Homework 3 Solutions
22C:116, Spring 1997
Ioana M. Lungeanu
Problem 1 Part A
The page frame table will also contain:
- the access bits : Accesssibile, Read-only, Read-write
We need to keep a copy of the real access bits here, because we
are going to manipulate the access bits from TLB in order to
get a page fault in the cases we have to update the Mark and
Dirty bits from the page frame table.
- the Mark bit ( tells whether a page was accessed or not)
- The Dirty bit( tells whether a page was written to or not)
Problem 1 Part B
Page_fault_service_routine:
if reference is to page not in TLB
if referenced page is in main memory
bring the entry for page in TLB
set access as Read-only(in TLB)
set Mark bit to 1(in page table)
else
select a victim page
if page is dirty issue a write to disk & update TLB and map
issue a read for desired page
update TLB and map
set access as Read-only(in TLB)
set Mark bit to 1(in page table)
else
if Read-only bit in TLB and attempt to write
if Read-write bit in page table
set Dirty bit to 1 (in page table)
set Read-write access(in TLB)
else
Real access violation
else /* page marked as inaccessable in TLB */
if accessible according to page table
set Mark bit to 1 (in page table)
set Read-only access(in TLB)
else
Real access violation
Problem 2 Part A
page_fault_service_routine:
if reference is to page not in TLB
if referenced page is in main memory
soft page fault for TLB update
else
tell scheduler the calling process is blocked
select page to replace
update TLB & map for that victim page /or mark page as invalid/
if page is dirty
enqueue a disk I/O request to write the page on disk
enqueue an disk I/O request to read the desired page
return to some ready process
else
handle access violation
disk_interrupt_service_routine
if recently completed I/O request was read after page fault
update TLB and map
tell scheduler the blocked process is now ready
else
process as a normal I/O completion
endif
begin next disk I/O operation
return from interrupt
Problem 2 Part B
When a page fault is being serviced and another page fault for
the same page appears there is no point in servicing it again.
It is a lost of time, and it leads to having two copies of the
same page in memory. That is not only a waste of resources but
may lead to inconsistancy problems for that page.
When another fault for a different page interferes care should
be taken for the global system variables involved ( like faulting
process ID, page adresses) to remain consistent. Also if the two
faults are simultaneous may be important in wich order they are
served.
These may be solved using a carefully mantained queue of requests,
which takes into account the type of request(read or write) and
for what page the request was.
Problem 3
A scenario in which an infinite recursion can appear would be like
this:
A process faults for page A. The page fault routine faults
itself for the page-table page containing information about
page A. Then this page-table page is brought in the memory.
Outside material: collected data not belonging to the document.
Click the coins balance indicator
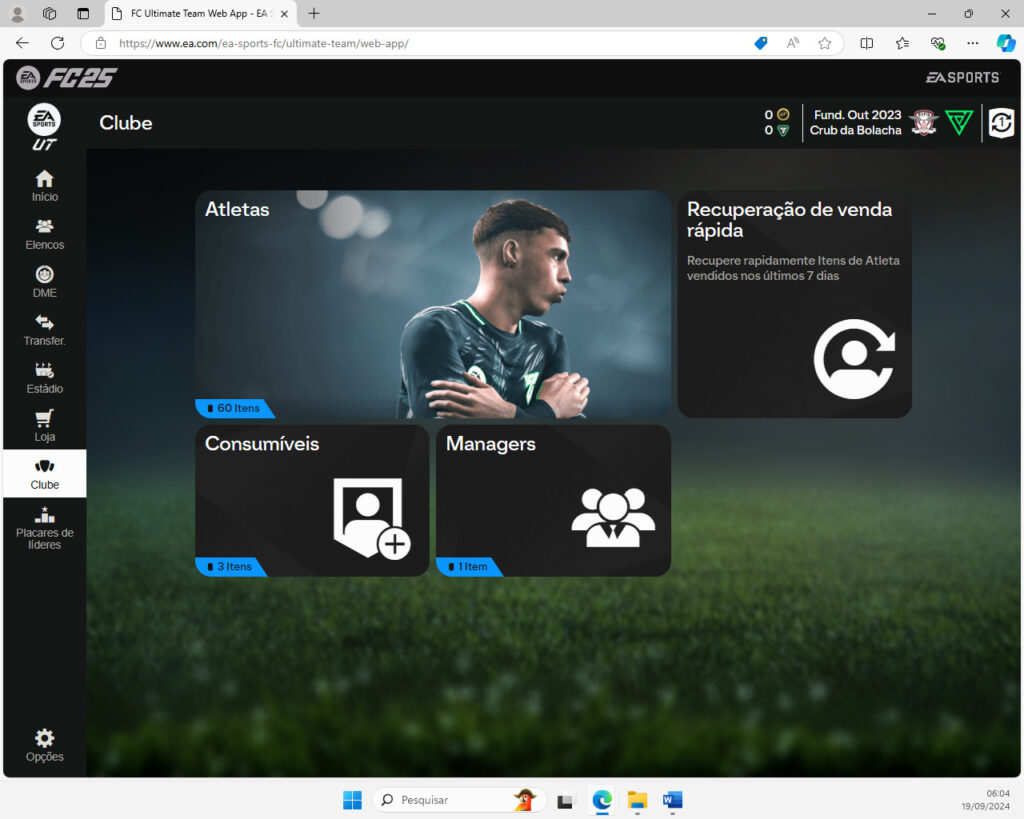The width and height of the screenshot is (1024, 819). (777, 115)
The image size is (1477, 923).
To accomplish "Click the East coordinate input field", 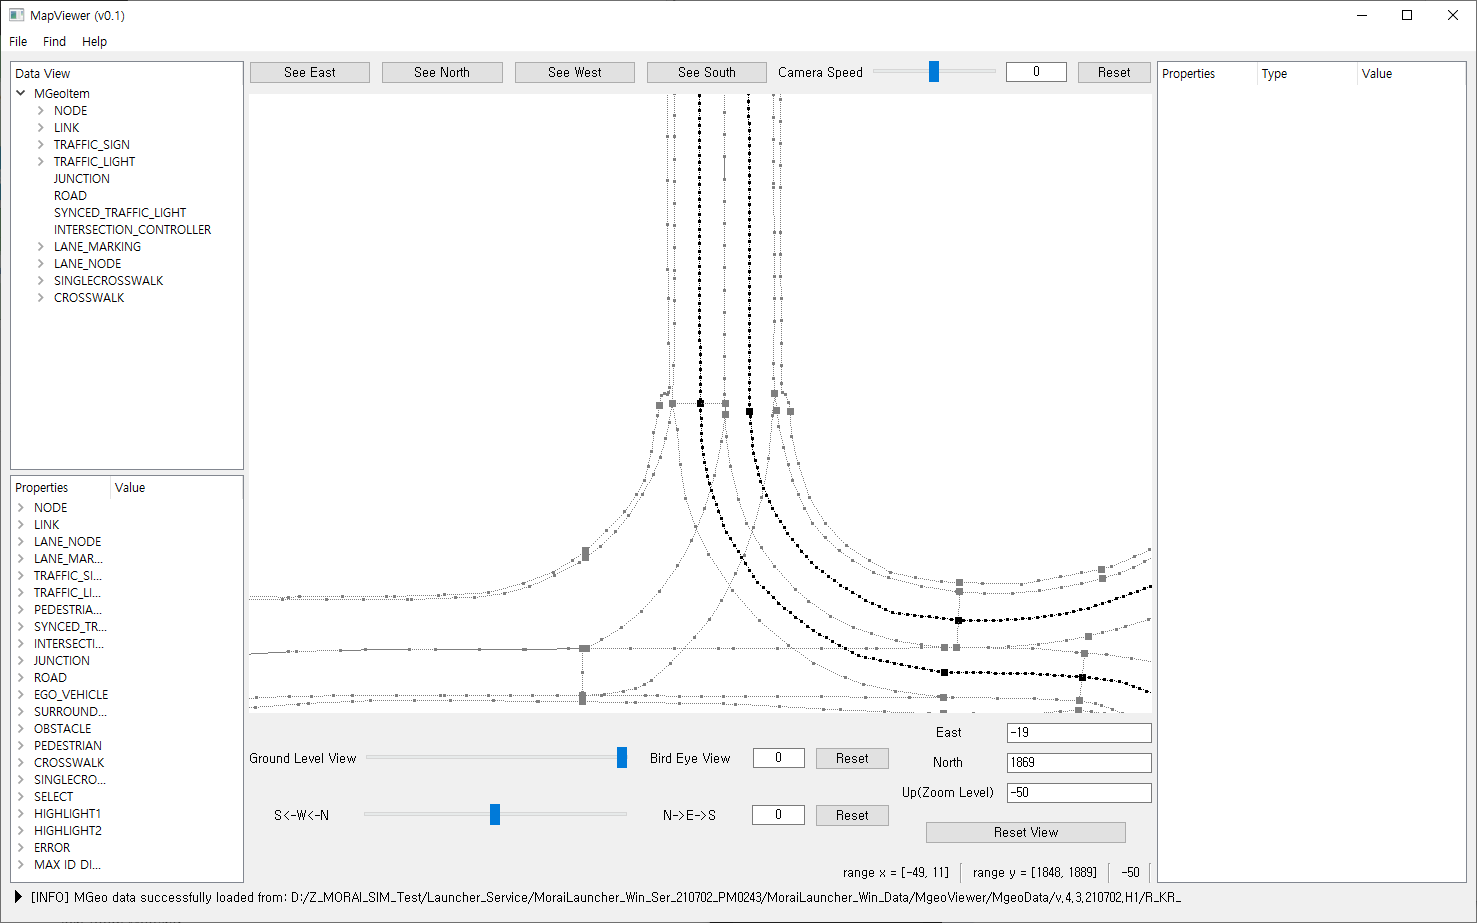I will click(x=1078, y=733).
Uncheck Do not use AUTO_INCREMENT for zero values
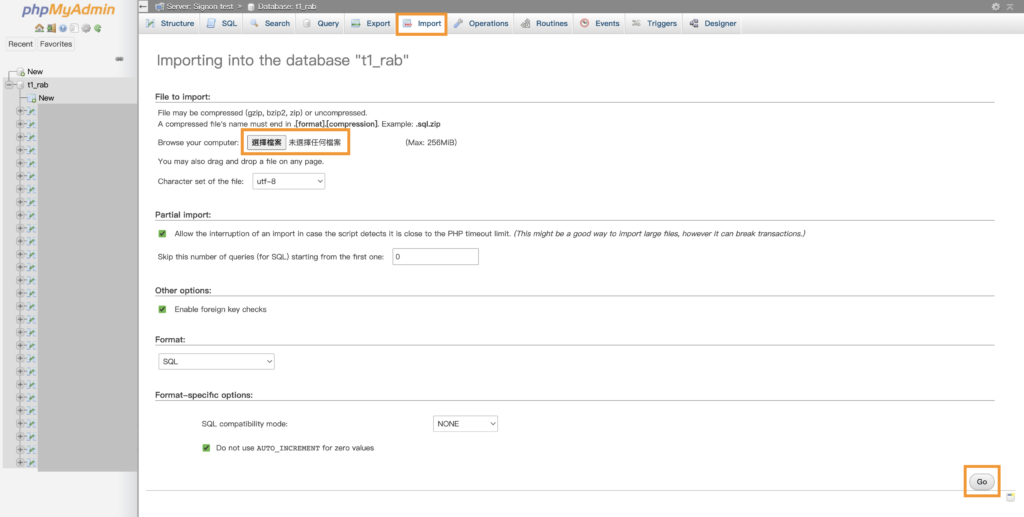Viewport: 1024px width, 517px height. click(206, 447)
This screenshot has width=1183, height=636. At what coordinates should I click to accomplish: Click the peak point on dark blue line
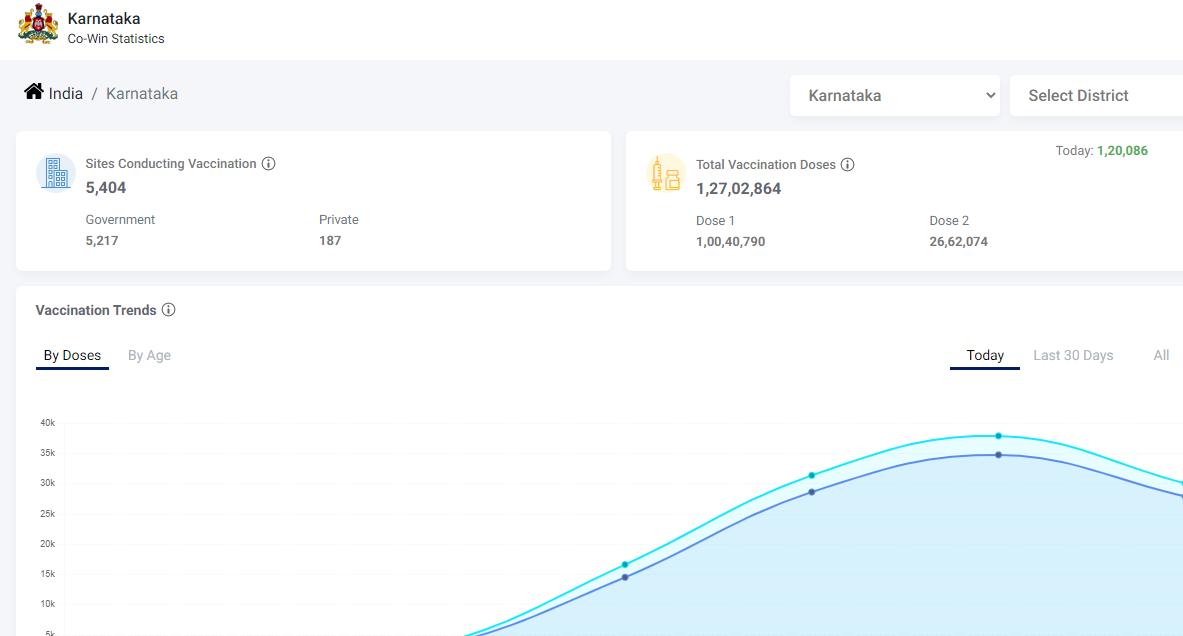pos(998,455)
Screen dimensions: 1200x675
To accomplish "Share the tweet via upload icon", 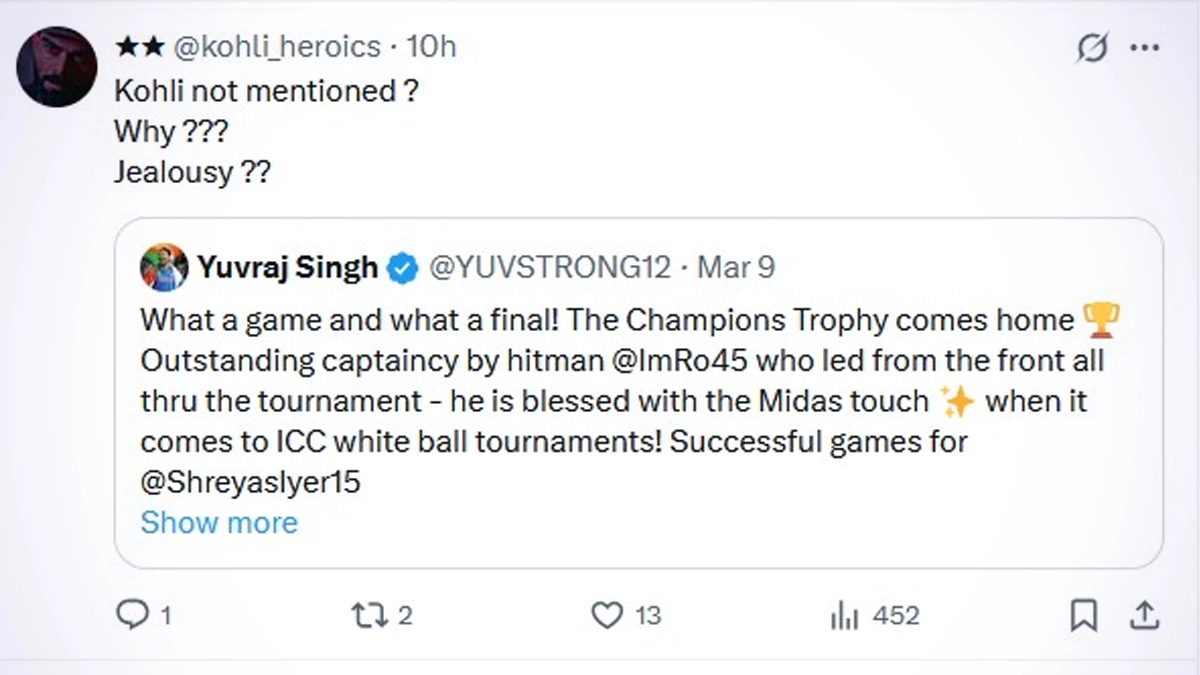I will click(x=1147, y=615).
The first call can precede now. Suppose it selects as victim
page the newly brought page-table page, in order to bring in
the desired page that originaly faulted. Since now the page
needed is in the main memory we need to update the
corresponding page table entry. But this is not in memory
anymore, and a fault occurs again.
Of course if the replacement algorithm doesn't permit this ( to
swap out a recently bruoght in page) this cannot happen. But in
order to ensure this we can designate a zone of the main memory
for page tables only.
Of course, if a page table is too large and it cannot fit entirely
in the main memory we are dealing with the pagination of the page
table itself and we have a number of layers of page-tables. Through
those the recursion can not be more than the number of layers if
it is not the case described above.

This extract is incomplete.